Background
Thomas Dartmouth Rice was born on May 20, 1808 of poor parents in New York City.
Thomas Dartmouth Rice was born on May 20, 1808 of poor parents in New York City.
Rice received some formal education in his youth.
Although trained as a wood carver, he early became a supernumerary at the Park Theatre. Abandoning his work as an artisan, he took to the open road as an itinerant player, and made his way to the Ohio Valley frontier, where he was employed, under the management of Noah Miller Ludlow in Ludlow and Smith's Southern Theatre in Louisville, Kentucky, as property man, lamp lighter and stage carpenter.
In 1828, he played minor stock parts, and between acts, presented negro imitations. It was as an interpolation between the acts of Solon Robinson's The Rifle that Rice first sang and jumped "Jim Crow. "
He found the pattern for his stage success in the performance of a negro whom he encountered in Louisville, cleaning the horses in the stable-yard near the theatre where Rice was employed, crooning an odd melody, doing a curious shuffling step whenever he reached the chorus of his song, and ending with a little jump which set his "heel-a-rickin. " Rice apparently concluded that an imitation of the walk and dress of this negro would be welcomed by American audiences as a variation from the stage Irishman with his shillalah. He memorized the old stanzas, improvised many new ones to fit local situations, and his song and dance became a minstrel sensation. He was equally successful in his mimicry of the plantation hand and in his later creation of "the dandy negro. " Though the stanzas multiplied by the hundreds, the chorus of "Jim Crow" remained the same: "First on de heel tap, den on de toe, Ebery time I wheel about I jump Jim Crow. Wheel about and turn about and do jis so, And ebery time I wheel about I jump Jim Crow. "
In 1828-29, Rice appeared at the Columbia Theatre in Cincinnati, Ohio. In Pittsburgh, Pennsylvania, where he repeated his success as the impersonator of the shiftless "Jim Crow, " William Cumming Peters prepared the song for publication. It became the "song hit" of America and England.
November 12, 1832, marked his first New York appearance in the rôle of "Jim Crow. " In turn, he visited Philadelphia, Boston, and Washington. In the national capital, he used as a partner the four-year-old Joseph Jefferson, 1829-1905, dressed as a miniature "Jim Crow. " In 1836, he played with phenomenal success at the Surrey Theatre in London, and negro minstrelsy became so popular there, that for the next generation American minstrel troupes made extended tours through the British Isles.
Rice himself played in few minstrel companies. He preferred to act alone, or between the acts of other plays. Charley White's Serenaders and Wood's Minstrels were among the few minstrel troupes to enlist his talents. Although one of the greatest drawing cards of his day at the box office, Rice indulged in so many extravagances and eccentricities that he was in real financial distress when he died in New York City, the victim of paralysis.
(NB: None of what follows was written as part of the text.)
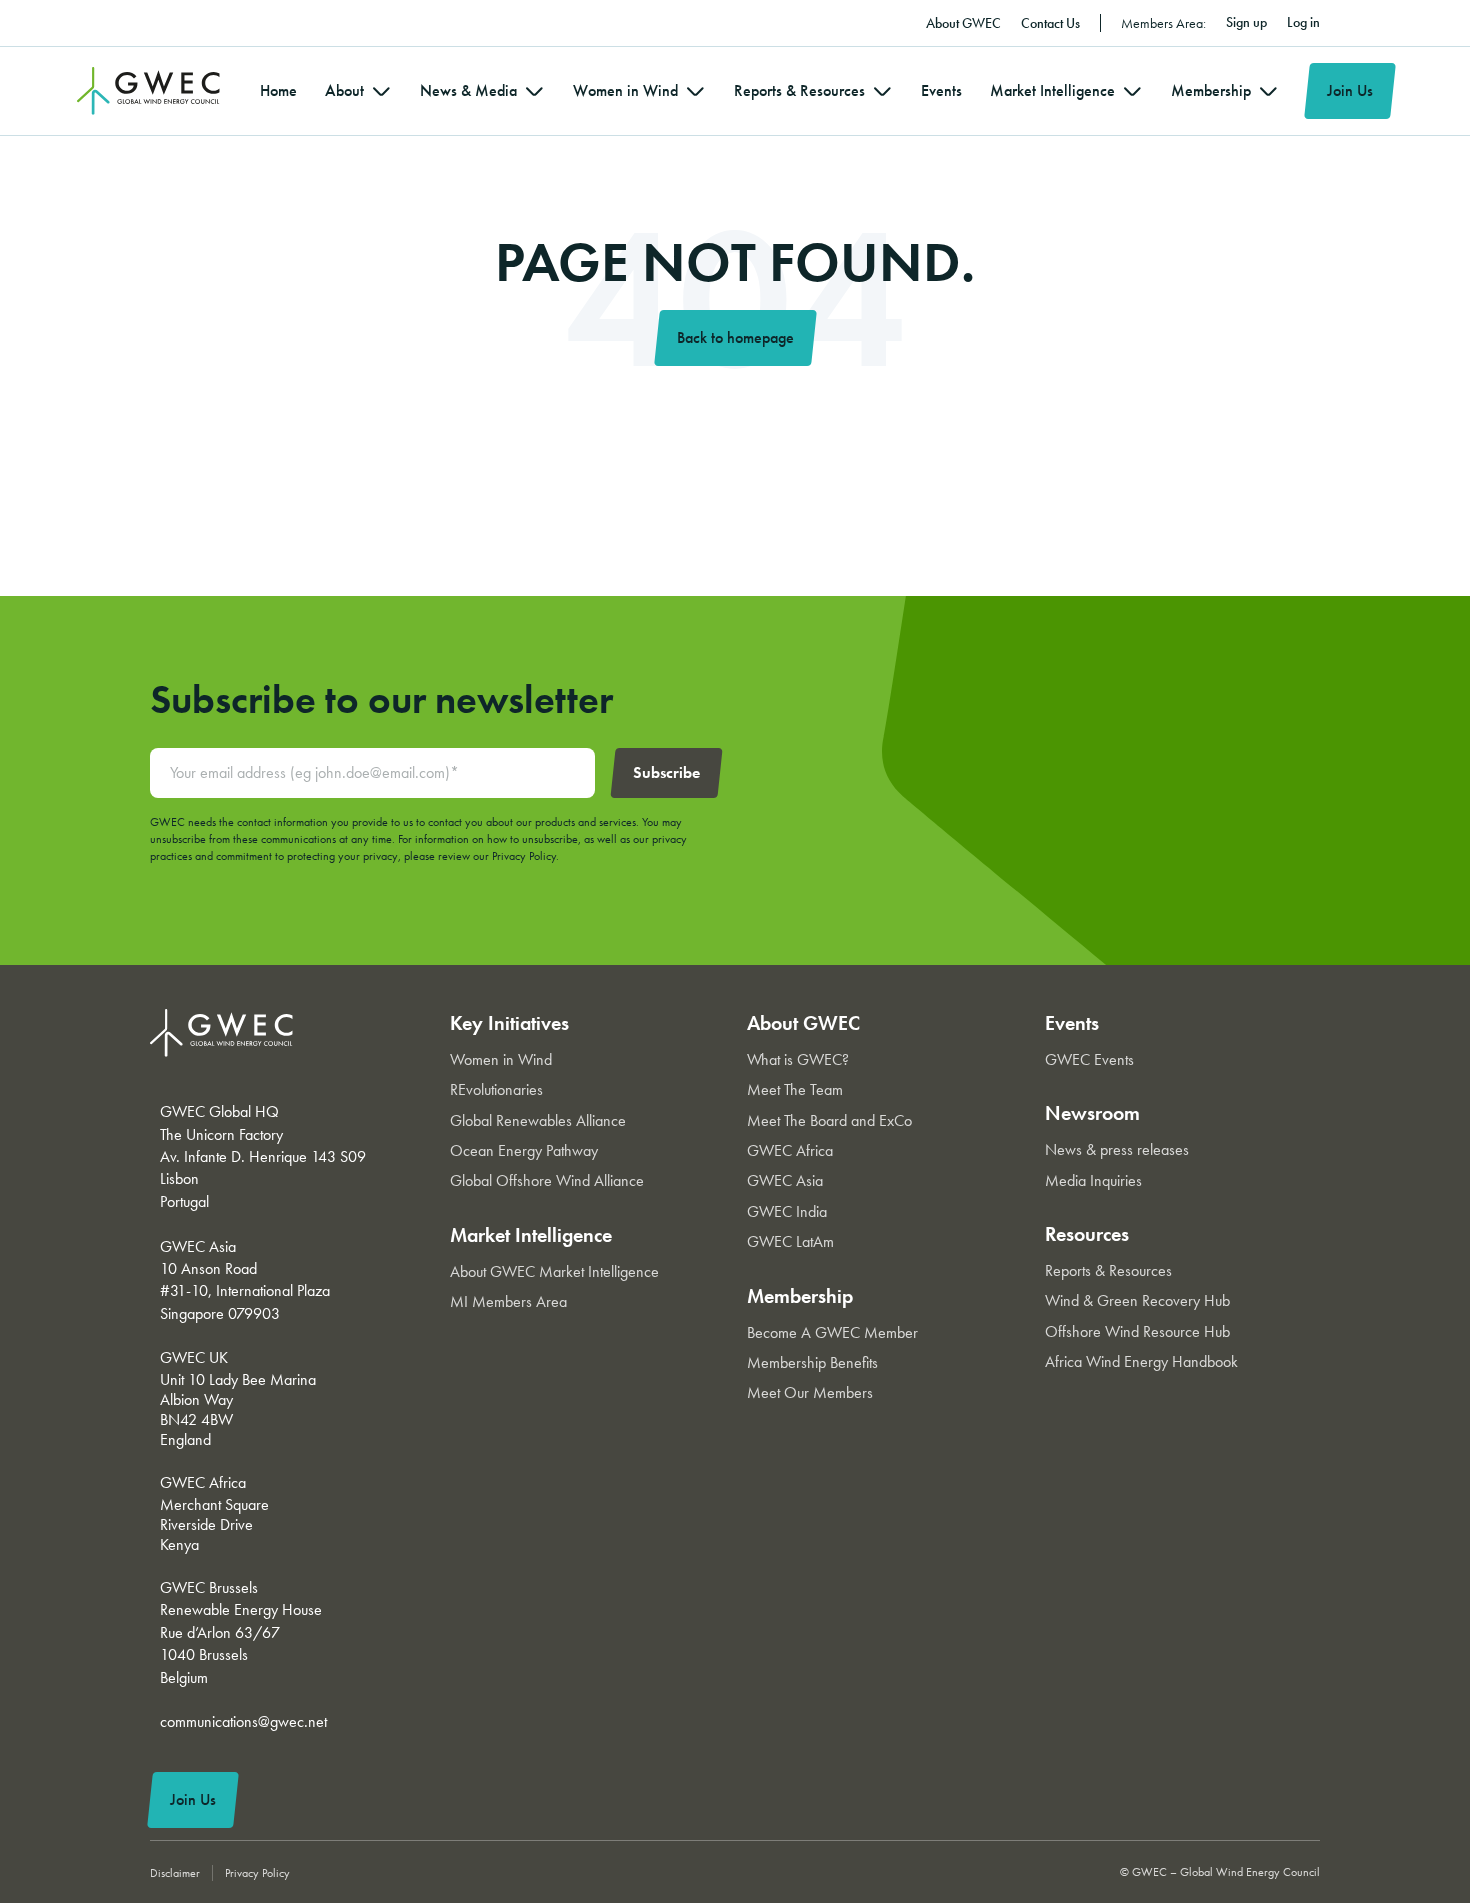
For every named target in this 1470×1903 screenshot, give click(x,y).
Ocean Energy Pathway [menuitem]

He was buried beside his wife and their infant children in Greenwood Cemetery, Brooklyn, New York.
He is known as "the father of American minstrelsy". He wrote numerous negro extravaganzas and thus helped to create what was known as "Ethiopian Opera. " In these "operas, " he introduced old negro songs into his own libretto. His most popular pieces were a negro burlesque of Othello, Bone Squash Diavolo - a travesty on Fra Diavolo, Long Island Juba, Jumbo Jum, Ginger Blue, and Jim Crow in London. These burlesques were the patterns for the skits which became fixed parts of minstrel-show programs in later years. Although he was not the first burnt-cork performer, it was Rice's phenomenal success that brought in the vogue for "negro specialists. " In the 1840's, the standard American minstrel show evolved from these specialties, and became a unique American contribution to the history of the stage. Negro minstrelsy remained the most popular American form of entertainment from 1840 to 1880. Rice also adapted and popularized a traditional slave song called "Jump Jim Crow".
On June 18, 1837, he had married Charlotte B. Gladstone of London, England.